§ **Goal of the exercise**:
Substitute "button" for "icon" in all the items below and write them out again with nothing else changed, leaving out the pictures.

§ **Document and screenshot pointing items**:
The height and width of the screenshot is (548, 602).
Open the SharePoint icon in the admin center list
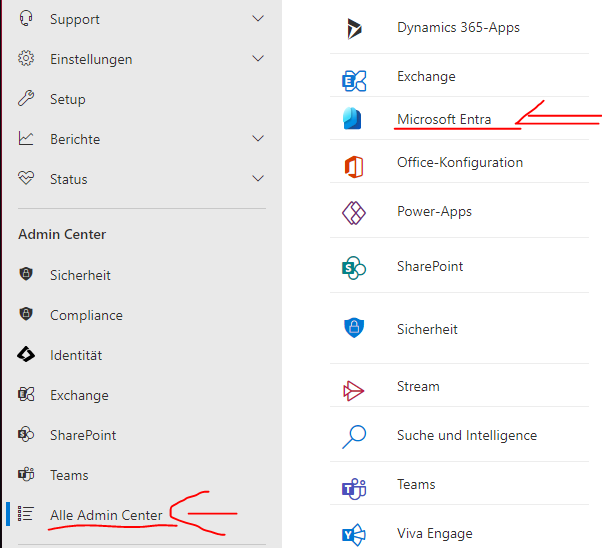tap(354, 267)
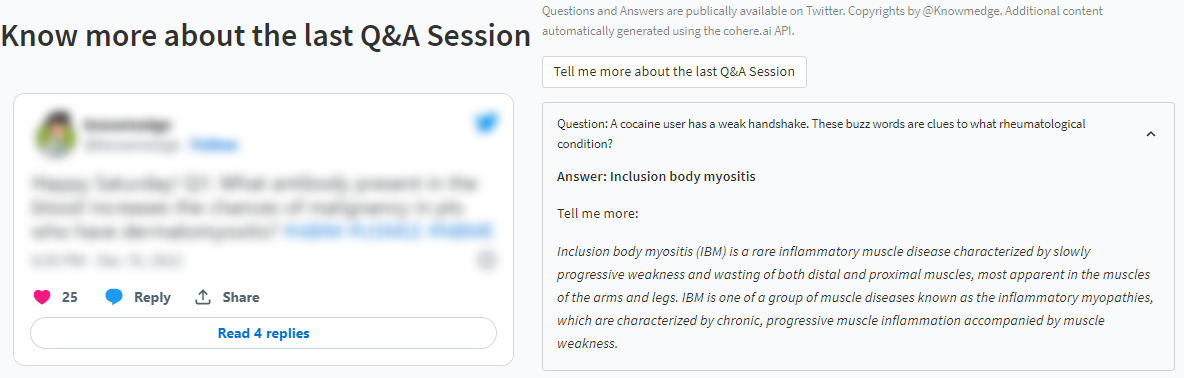Click the blurred tweet timestamp
Viewport: 1184px width, 378px height.
click(x=106, y=260)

§ **Exercise answer**:
The height and width of the screenshot is (548, 602).
Open the SharePoint button in the admin center list
tap(354, 267)
Click the blurred tweet timestamp
Viewport: 1184px width, 378px height.
click(x=106, y=260)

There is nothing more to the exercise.